> DATA FOR THIS TASK:
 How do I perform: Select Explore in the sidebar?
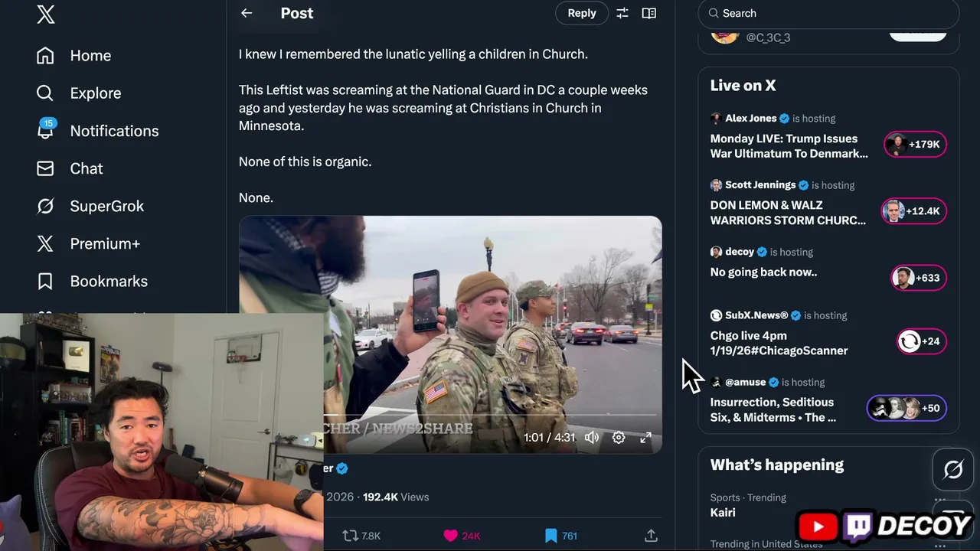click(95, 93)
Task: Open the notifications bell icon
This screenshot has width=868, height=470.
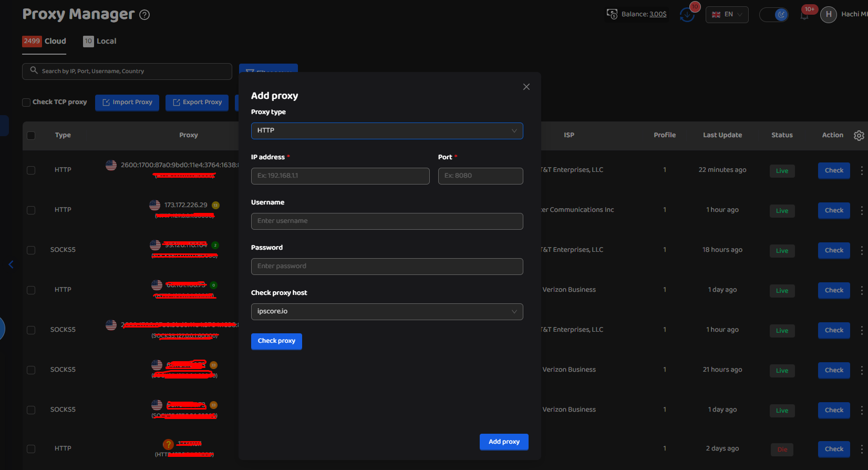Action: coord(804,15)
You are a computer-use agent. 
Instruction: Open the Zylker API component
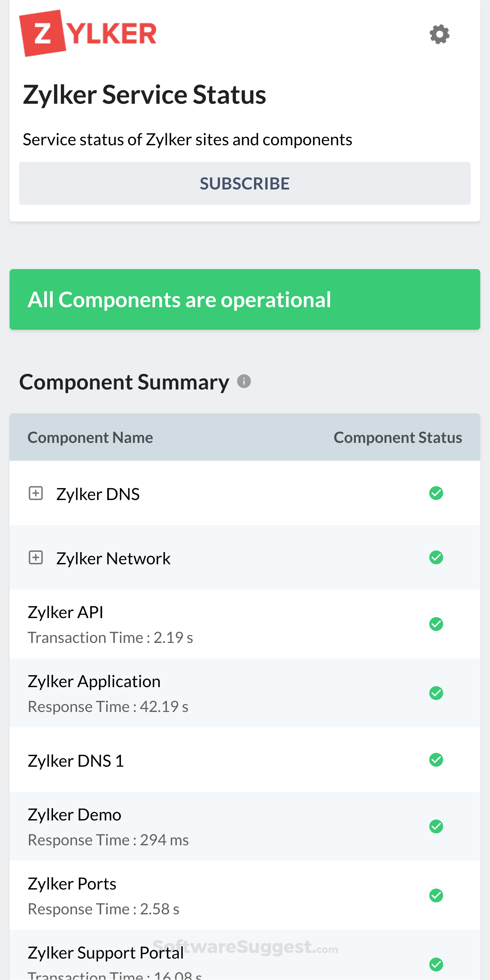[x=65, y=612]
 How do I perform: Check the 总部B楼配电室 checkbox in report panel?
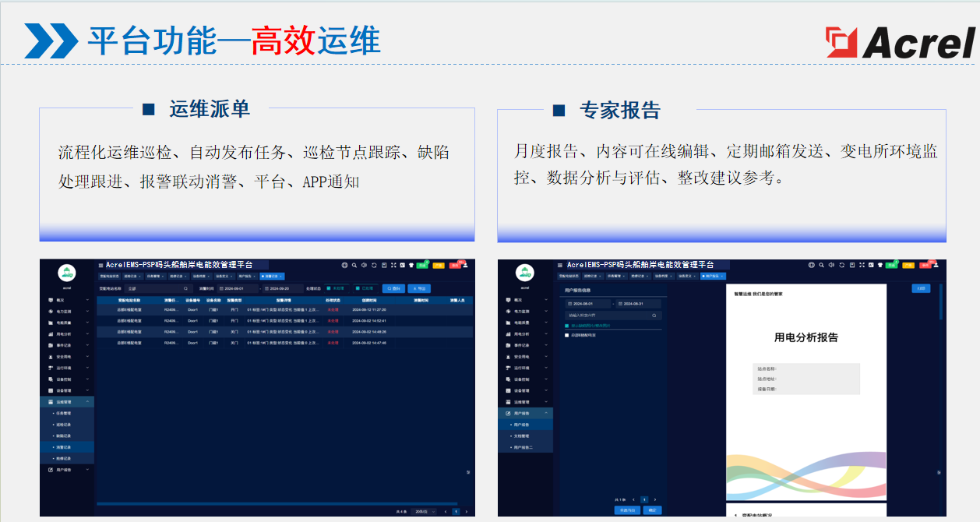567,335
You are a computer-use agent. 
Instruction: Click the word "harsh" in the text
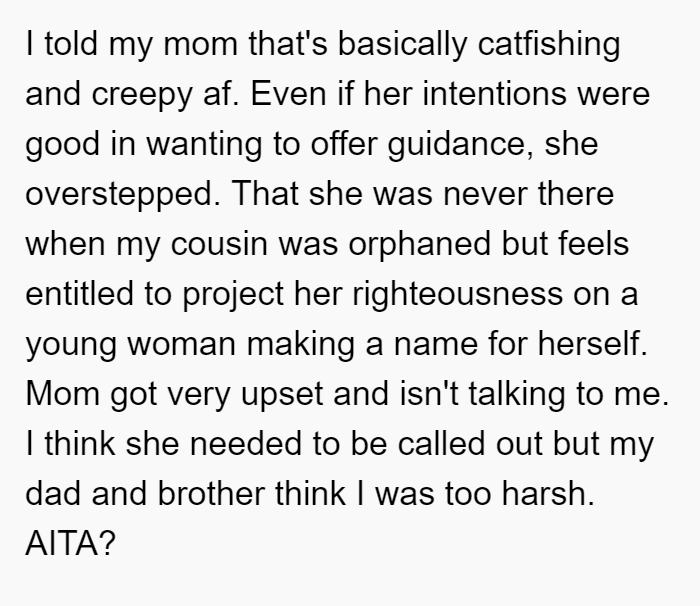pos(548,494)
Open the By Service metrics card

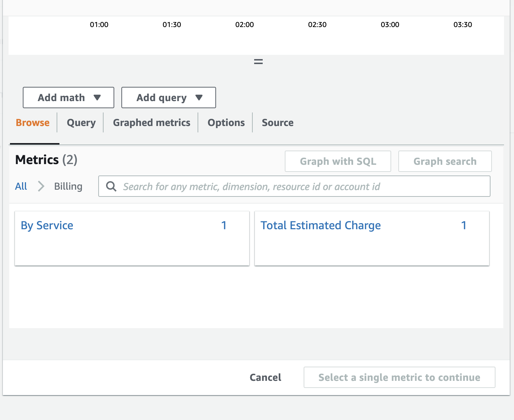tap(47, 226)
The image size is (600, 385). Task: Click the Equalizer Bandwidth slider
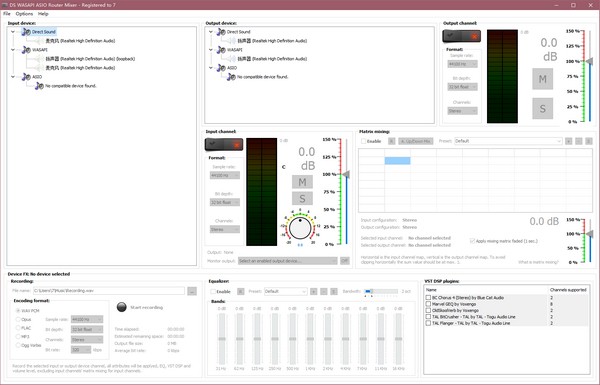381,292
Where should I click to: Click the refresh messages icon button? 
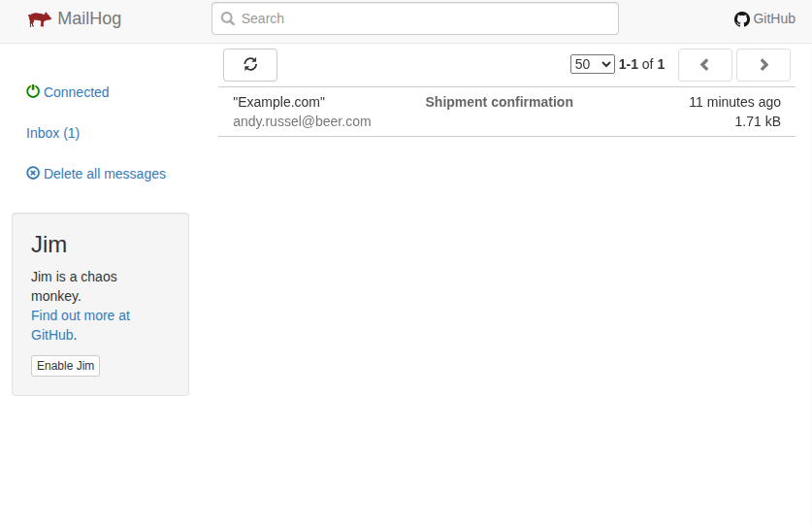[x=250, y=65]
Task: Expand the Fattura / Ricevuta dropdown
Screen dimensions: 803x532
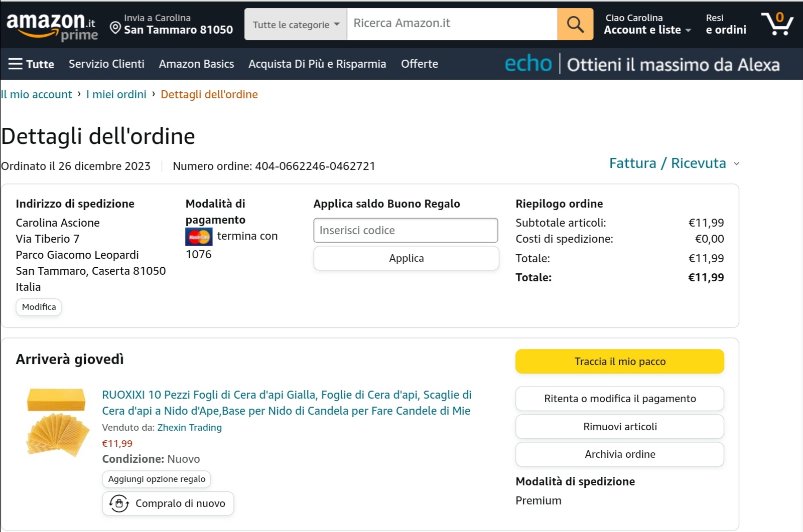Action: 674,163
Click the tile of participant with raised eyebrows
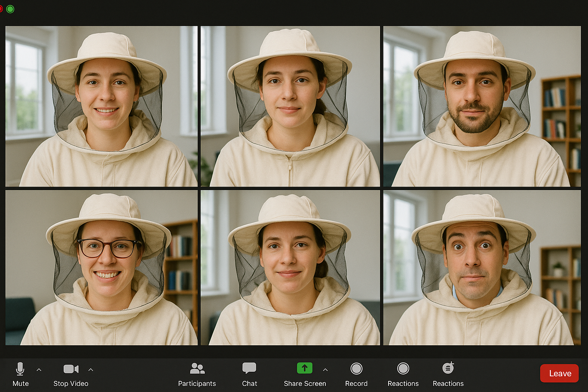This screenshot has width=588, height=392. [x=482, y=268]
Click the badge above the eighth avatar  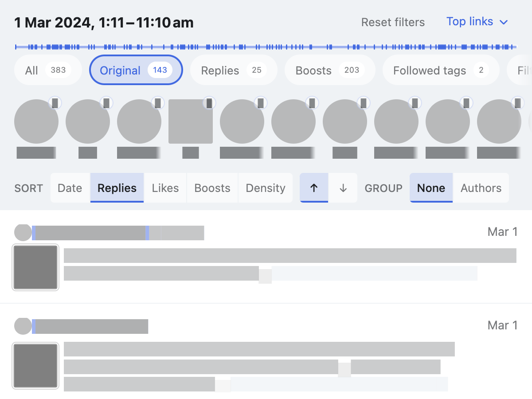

==

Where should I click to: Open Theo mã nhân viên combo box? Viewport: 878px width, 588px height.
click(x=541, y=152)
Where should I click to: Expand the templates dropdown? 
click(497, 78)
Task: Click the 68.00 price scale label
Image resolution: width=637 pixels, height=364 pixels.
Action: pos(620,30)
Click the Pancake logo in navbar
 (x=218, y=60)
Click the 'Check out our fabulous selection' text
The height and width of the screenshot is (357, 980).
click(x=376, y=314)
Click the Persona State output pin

* * *

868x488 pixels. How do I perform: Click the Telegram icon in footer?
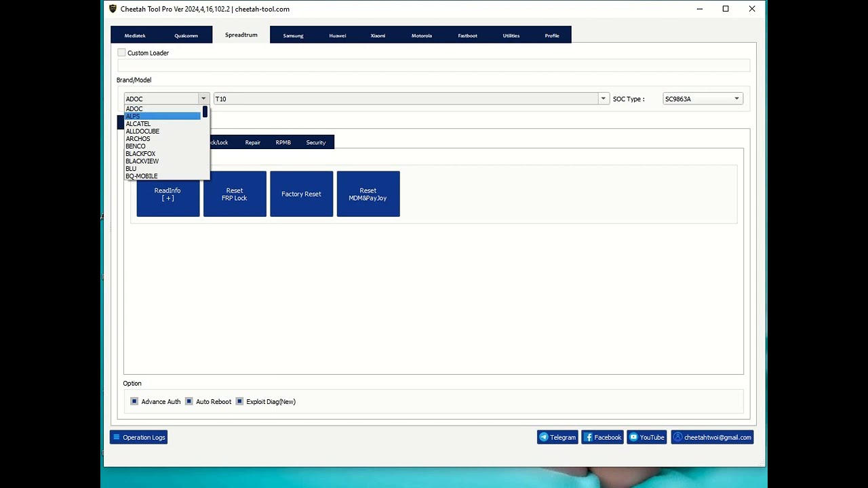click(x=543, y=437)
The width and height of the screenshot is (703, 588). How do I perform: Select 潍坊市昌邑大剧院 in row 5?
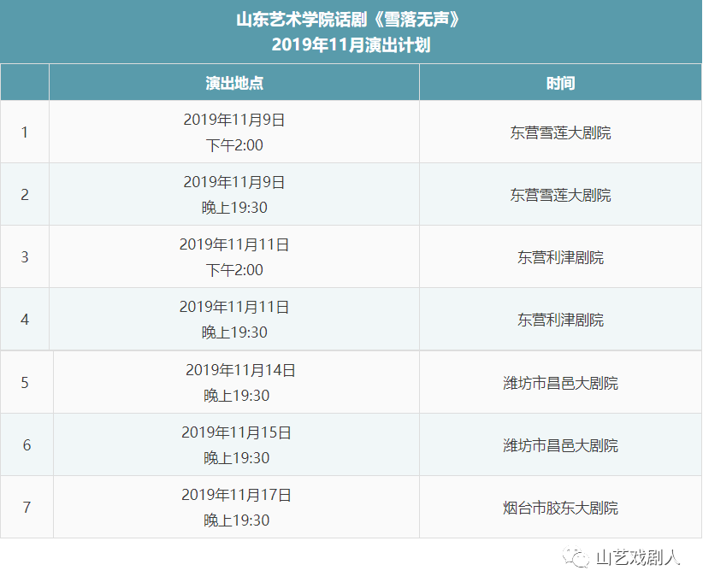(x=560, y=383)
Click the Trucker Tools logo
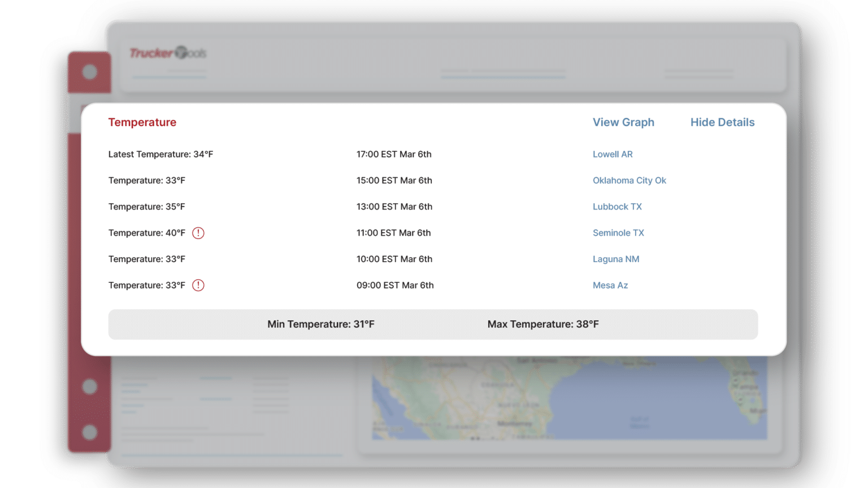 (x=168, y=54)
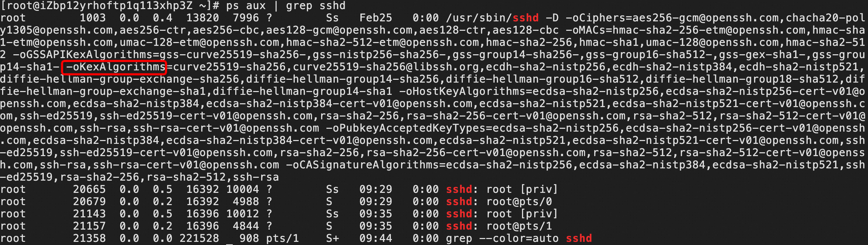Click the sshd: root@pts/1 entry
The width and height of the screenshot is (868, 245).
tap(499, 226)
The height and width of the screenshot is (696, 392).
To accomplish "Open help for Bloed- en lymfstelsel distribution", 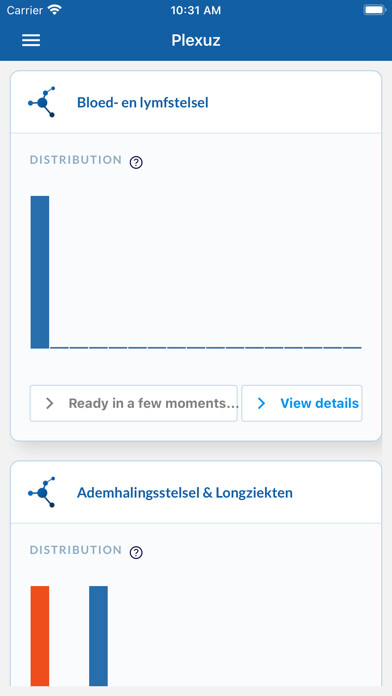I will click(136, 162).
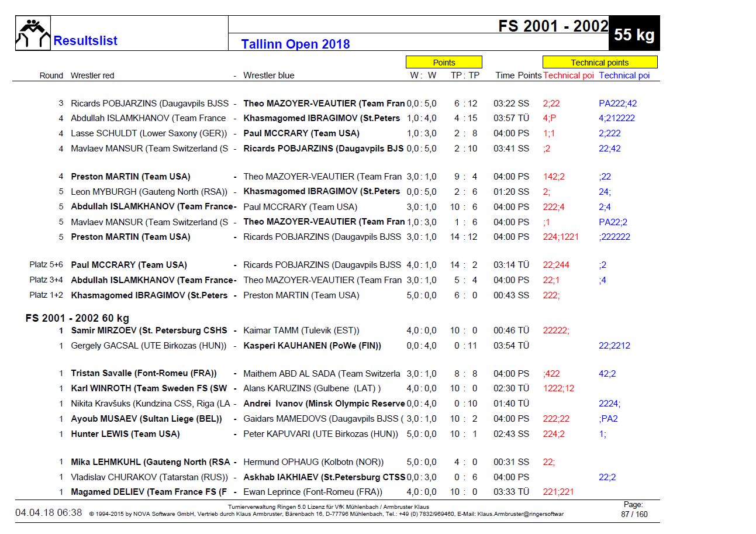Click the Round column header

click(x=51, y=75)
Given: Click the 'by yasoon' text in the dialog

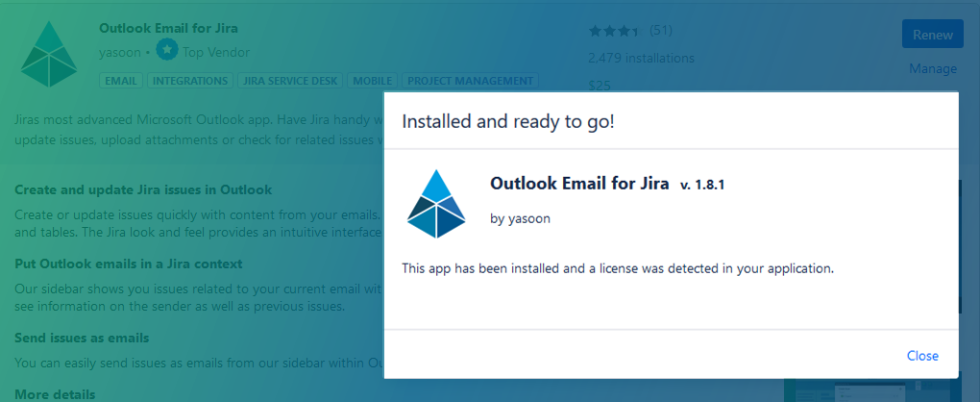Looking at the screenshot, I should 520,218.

> BRIEF:
Return exactly the part of the listing above that opens with the line containing "The image size" and closes with the line containing "Click the badge above the eighth avatar". Pictures stay out.

> SOLUTION TO THE PROBLEM:
The image size is (600, 385). Task: Click the Equalizer Bandwidth slider
381,292
Where should I click to: Click the refresh messages icon button? 
[x=250, y=65]
Task: Expand the Fattura / Ricevuta dropdown
Screen dimensions: 803x532
Action: 674,163
Click the tile of participant with raised eyebrows
This screenshot has width=588, height=392. [x=482, y=268]
Click the badge above the eighth avatar  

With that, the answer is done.